Why are my distributor cap terminals burnt?

I see nothing out of the ordinary with the caps terminals.

.035 is fine for stock ignition box.
.045 is fine for msd ignition box.
Thanks. I'm still new to this, and I don't remember the terminals looking like that when I removed the old distributor on this, or on the Scamp. So I thought something was wrong.

23 - 24* advance is probably correct as your measured advance seem to to agree with the instructions.
The advance stopping at 3400 rpm would be great. I kindof don't beleive it. But maybe the blue springs you have are different than the ones I got. I would have expected a quicker advance. Either way with two equal springs it is a fairly straight line. If anything it starts a little slow and then rises faster. Thats due to the mechanism's design, not the springs.

Before: Initial of 22* at 750 rpm, Timing using 2 blue springs, limited to 24* advance.
View attachment 1715854817



Same as above but initial of 14* at 750 rpm.
The timing is probably in this range now.
View attachment 1715854818

38* at 3400 is not out of line for a iron headed big block. Yes the factory curve is more conservative. They had to cover all situations including pulling loads up steep mountains and things like that.
38* at 2600 rpm I think may be a problem when vacuum advance is connected. Its going to add up to a little more timing than it will really like in that rpm range. There's a reason that the factory slowed the advance above 1400 rpm. It wasn't needed or wanted. The engine gets more efficient and the flame grows faster from those rpms up.

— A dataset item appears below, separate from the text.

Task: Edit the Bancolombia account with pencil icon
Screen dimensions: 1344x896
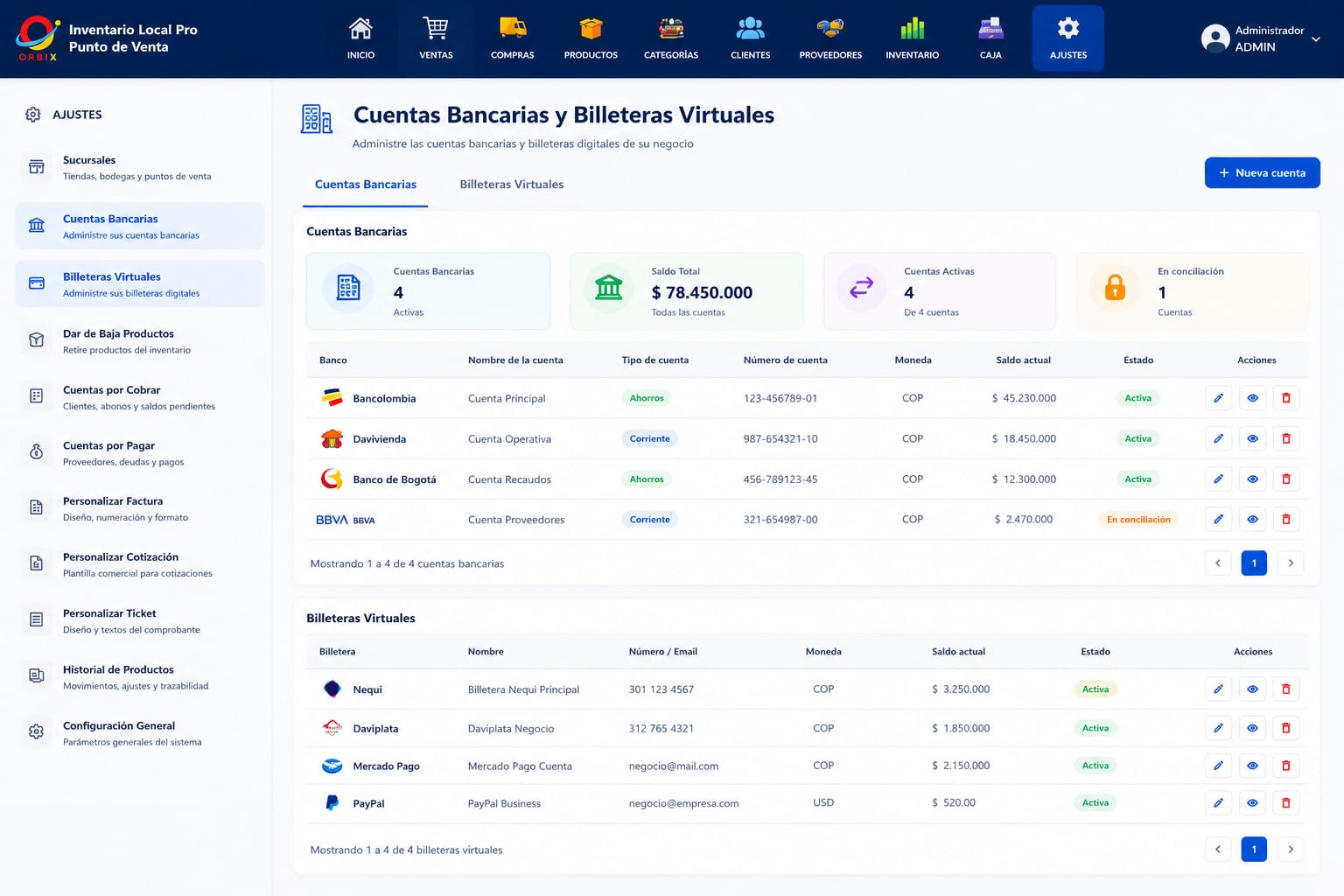Action: click(1218, 398)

Anyway. I'd leave the advance limit at its present setting. If you change it changes the spring tensions and I don't see the need at this point.
If your spring kit has some heavier springs with longer loops, you could try replacing one of the blue springs with a one of the longer looped springs.

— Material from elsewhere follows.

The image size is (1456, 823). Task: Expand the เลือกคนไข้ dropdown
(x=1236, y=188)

Longer looped spring are the bottom row.
View attachment 1715854819
Goal is for the spring to have just a little bit of slack with the weights at rest (all the way in).
This spring should do nothing until the weights have moved out a few degrees. It creates the second stage of a shaped advance.
However this leaves just one spring responsible for holding the weights from moving outward at idle rpm.
I'm not sure a single blue spring will have enough tension to do that. If the weights move outward at say 600 rpm, then the timing around 750 rpm will not be the initial - it will be intial plus a several degrees advance.
So if using a long looped secondary spring, probably will need to combine that with a stronger primary spring. Assuming its the same Mallory springs as I've bought, I'd try Brown.

The first graph really helps to put into perspective how off my first setting of 22 degrees initial was, so thanks for that. It was a long night at work and it's bedtime, but I'll dig up the graphs and see what they have to say about two blue springs after I'm rested.